Conversely, if the business becomes more profitable after the event (as happened to some construction firms post-Katrina), there’s no loss and no payout from the insurance company. Most policies include coverage for normal operating expenses, which includes payroll.

All of this might sound like it fits your situation exactly: There was a disaster; you have no customers, so your profits are down. Why wouldn’t the policy step up and cover you?

Sadly, there’s one important requirement before business income coverage will apply: Your property must have directly suffered a loss or damage that you had insured against (in your property insurance). In insurance lingo, the policy will apply had the covered cause of loss (the damage) set out in the policy’s property loss policy not occurred. Though it’s far from obvious, this means that you must have suffered a loss that is covered under your property insurance policy, before the business income policy will kick in. And because you did not sustain any damage, you did not have a covered cause of loss, and your business income relief is not available to you.

But wait, there’s more negative news. Most property policies include "water damage" as a covered peril, but not flooding; for flooding coverage, you’d need a special flooding policy, which you apparently don’t have. So even if your business had been inundated by water and shut down, and your income dropped as a result, unless your company considered the cause "water damage" and not flooding, you’d be out of luck.

That said, in times of huge losses, some insurance companies (especially those with a lot of affected clients) will pay claims for flooding, in effect agreeing to consider the issue one of water damage, as a goodwill gesture.

Is there any other angle you might pursue? Interestingly, if water damage (but not a flood) causes damage to properties other than your own, prompting local authorities to issue evacuation orders, that act by the civil authorities will trigger your business interruption coverage.
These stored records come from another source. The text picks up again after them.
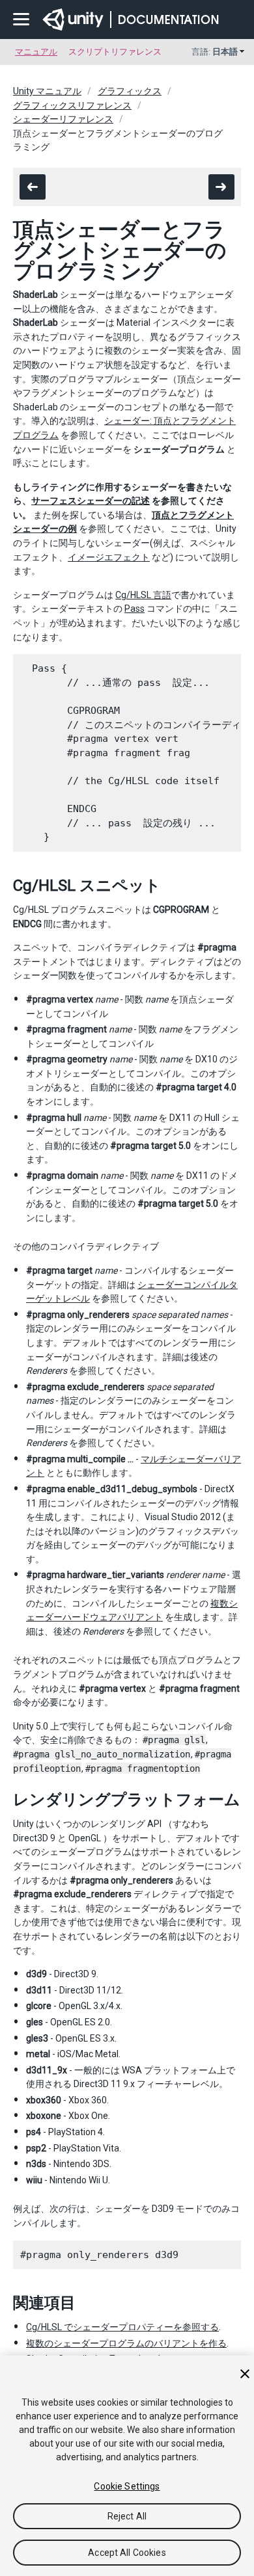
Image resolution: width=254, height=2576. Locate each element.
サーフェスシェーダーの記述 (90, 500)
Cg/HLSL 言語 (143, 595)
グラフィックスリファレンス (72, 105)
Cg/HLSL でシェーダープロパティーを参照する (122, 2327)
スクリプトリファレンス (115, 52)
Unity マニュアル (47, 91)
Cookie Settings (127, 2486)
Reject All (127, 2516)
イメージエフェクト (109, 557)
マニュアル (36, 52)
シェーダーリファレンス (63, 119)
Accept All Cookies (127, 2552)
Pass (134, 608)
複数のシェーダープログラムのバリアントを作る (126, 2343)
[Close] (245, 2373)
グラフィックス (130, 91)
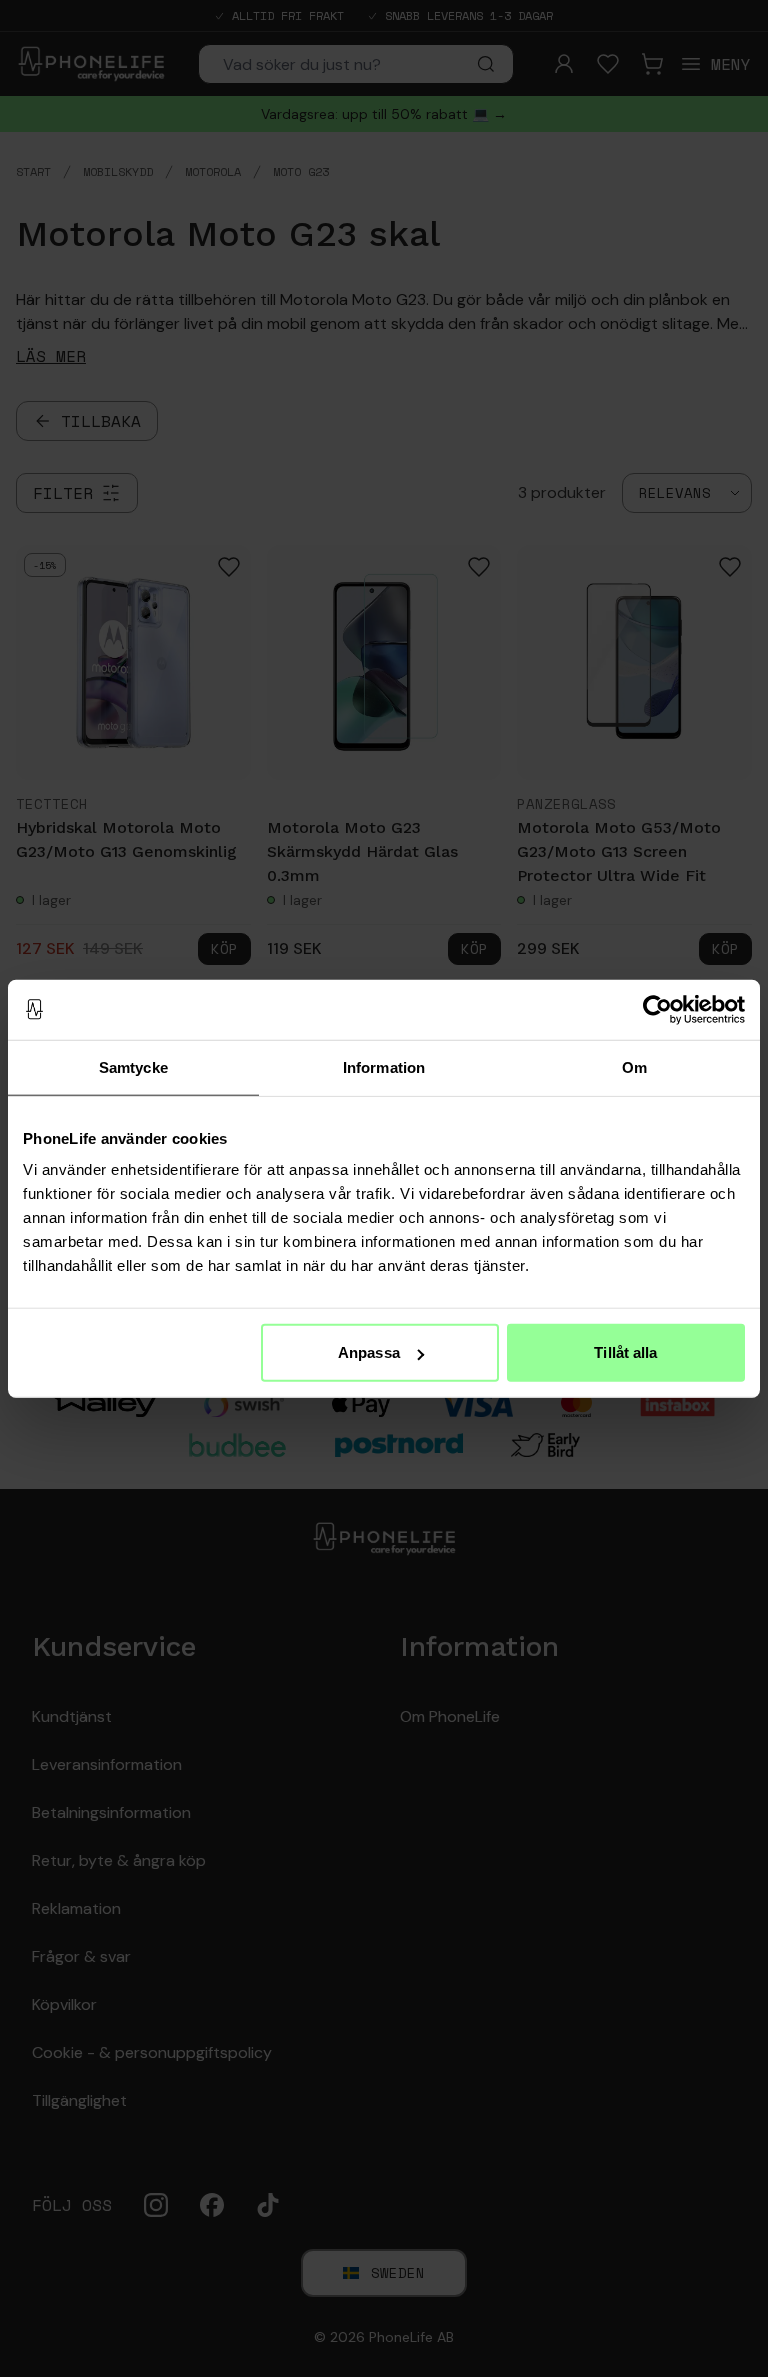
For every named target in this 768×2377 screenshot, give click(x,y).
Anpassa (369, 1352)
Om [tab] (634, 1066)
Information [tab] (384, 1066)
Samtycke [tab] (133, 1066)
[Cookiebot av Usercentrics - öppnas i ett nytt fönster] (657, 1009)
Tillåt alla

So, for example, if a fire were to destroy a business, causing the city to seal it off the street with "do not cross" signs and barriers, affected businesses who experienced a drop in profits would be able to call upon their business interruption policy. Such policies typically provide for only four weeks of coverage, and the damage to the other property has to be within a one mile radius of the claimant’s property (good agents will increase the coverage duration and the mileage limitation).